What We Learned in Massachusetts on May 17


NATIONAL CATHOLIC REGISTER


JULY 4, 2004


On Monday, May 17, 2004, the state of Massachusetts began issuing marriage licenses to same sex couples. The very first day indicted two of the most prominent arguments in favor of gay marriage. The "conservative" case that gay marriage would strengthen the overall condition of marriage was completely discredited. And events proved that the federalism argument was almost certainly offered in bad faith by at least some advocates of gay marriage.


The "conservative" case for gay marriage is most commonly associated with Andrew Sullivan and Jonathan Rauch. They argue that bringing gay people into the institution of marriage would provide stability for relationships that desparately need it. The desire to maintain respectability would create an incentive for gay men to be less promiscuous and more faithful. Since heterosexual marriage is already plaugued by divorce and infidelity, broadening the institution would gain new adherents to the standards of lifelong love.


Sceptics respond that even long-time gay couples do not define "monogamy" in the same way heterosexual couples do. Gay relationships tend to find ways to accomodate outside sexual activity. For instance, a Canadian study of self-described committed male homosexuals together for more than a year, found that only 25% were completely monogamous. By contrast, over 75 % of married heterosexual men are monogamous. Another study found that most of the self-described committed gay couples had had three to five partners during the previous year. A straight man who had that many partners in a single year would certainly throw his marriage into crisis.


The truth of this difference between gay and straight meanings of "monogamy" became clear on the very first day Massachusetts offered marriage licenses to gay couples. The first couple married in Provincetown proclaimed the concept of forever to be "overrated" and that "it’s possible to love more than one person and have more than one partner."

This statement reflects an attitude that is different in kind from the occasional infidelity of married couples. It is inconceivable that a straight man would proclaim his right to have more than one partner, on his wedding day, with his wife beside him, as they both smiled for the camera.


Let’s hear no more of the "conservative" case for gay marriage.


You remember the federalism argument, of course, even though it is so five minutes ago.
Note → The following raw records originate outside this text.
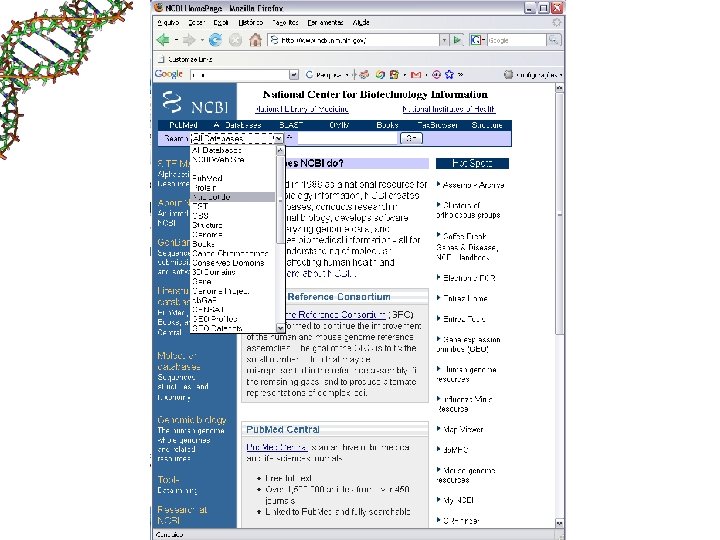Select Nucleotide in the database list
The image size is (720, 540).
(x=232, y=197)
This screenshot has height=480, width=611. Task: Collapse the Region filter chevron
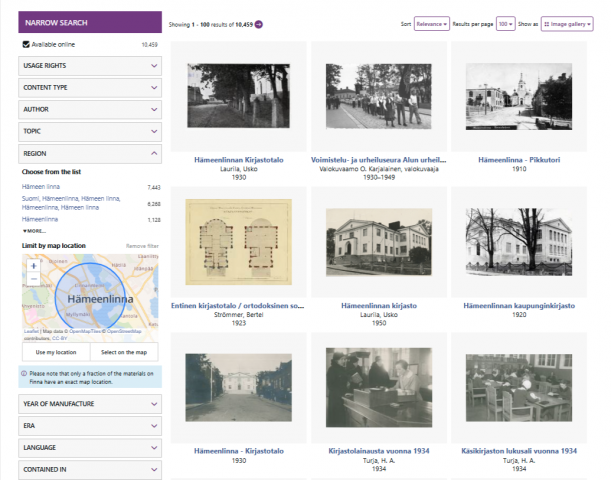point(154,154)
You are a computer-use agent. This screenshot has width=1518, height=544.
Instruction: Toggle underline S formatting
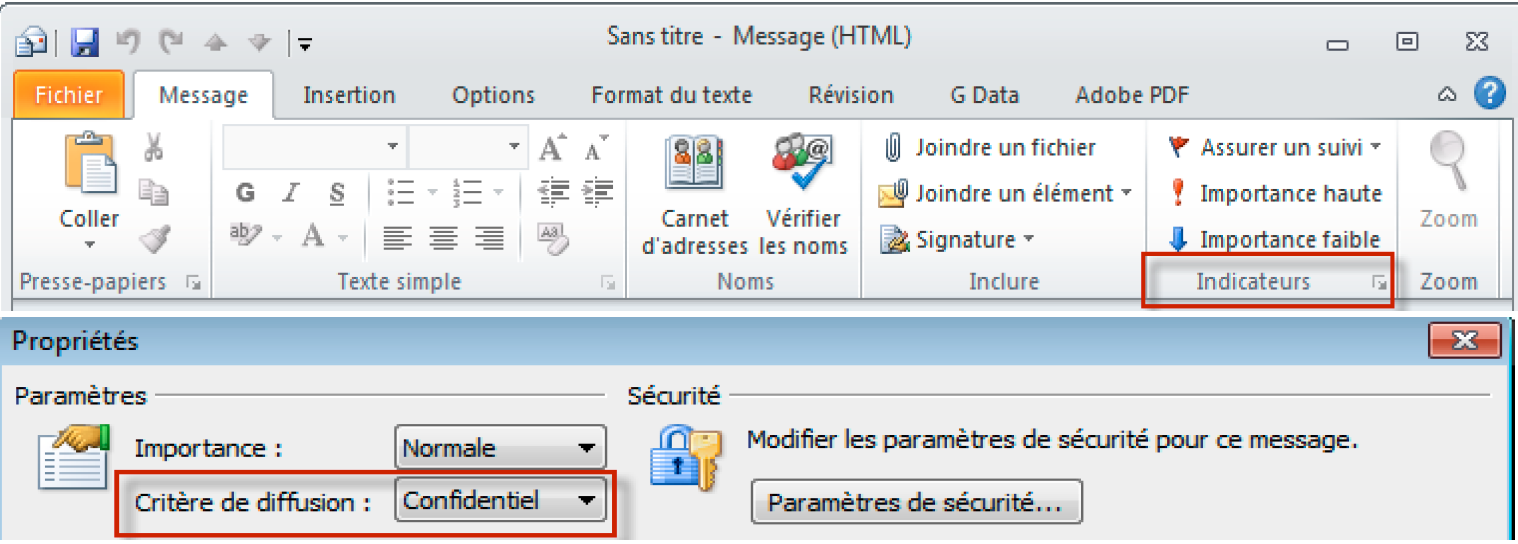click(x=337, y=193)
That was the claim that the definition of marriage should be handled by the states. If one state wants to experiment, fine. If for some strange, unforeseen reason, the gay marriage experiment goes awry, the other states would learn from the experience.


The first day of gay marriage gave lie to this claim, too, when out of state couples were featured prominently in news accounts of the new law. Provincetown, Massachusetts has been a gay tourist destination for some time. Naturally, the town hall felt no compunction about giving out marriage licenses to gay couples, even those who would certainly not be considered married in their home states.
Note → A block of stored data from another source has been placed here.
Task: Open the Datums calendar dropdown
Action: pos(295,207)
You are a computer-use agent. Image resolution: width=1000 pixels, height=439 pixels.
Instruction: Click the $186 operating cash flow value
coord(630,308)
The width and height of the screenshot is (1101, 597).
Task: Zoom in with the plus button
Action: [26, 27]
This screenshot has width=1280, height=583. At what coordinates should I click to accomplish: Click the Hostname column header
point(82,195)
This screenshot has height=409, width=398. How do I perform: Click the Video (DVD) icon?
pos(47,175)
It would be bad for business, you know, to discriminate against paying customers and tourists. Even after Governor Mitt Romney specifically ordered the towns to enforce the law against performing marriages to out of state couples, Provincetown persisted.


During the second week of gay marriage, California activists let their cat out of the bag. The Williams Project on Sexual Orientation Law and Public Policy, an advocacy group disguised as an academic department at UCLA, produced a study outlining the fiscal benefits to California from redefining marriage to include same-sex couples.
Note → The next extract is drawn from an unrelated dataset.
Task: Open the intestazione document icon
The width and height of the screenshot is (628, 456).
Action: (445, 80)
Authors R. Bradley Sears and M.V. Lee Badgett, argue that California ought to jump at the chance to be one of the first states to permit gay marriage, precisely to take advantage of the financial gains from attracting out of state same-sex couples.


In other words, the state of California should make a public policy of luring couples to take vows and receive licenses that will certainly not be recognized as valid in their home state. Perhaps the authors want these couples to return to their home states and demand that their California marriage license be recognized. Or perhaps the authors want California to make a public policy of assisting individuals to break the laws of their own state. Either way, this is certainly the end of the federalism argument. These authors at least, evidently did not take the federalism argument seriously for a moment.


I have no doubt of the sincerity of commentators such as Andrew Sullivan and Jonathan Rauch, who once seemed to believe that gay marriage in one state could be confined there, and provide a social laboratory. But I can not for the life of me see how anyone can continue to believe that such an experiment is possible. The marriage-deconstruction activists, gay and straight alike, will not allow the experiment to run undisturbed for the thirty years or more that would be required to learn anything useful from it.


Let’s hear no more about federalism as an argument for gay marriage.


The issue is whether we want a national policy of marriage as the sexually exclusive union of a man and a woman, or a national policy of marriage as the union of any combination of consenting adults with no particular expectation of sexual fidelity. No serious person can believe any longer that a state-by-state policy is possible, or that homosexual activists hold the same ideal of "marriage" as everyone else.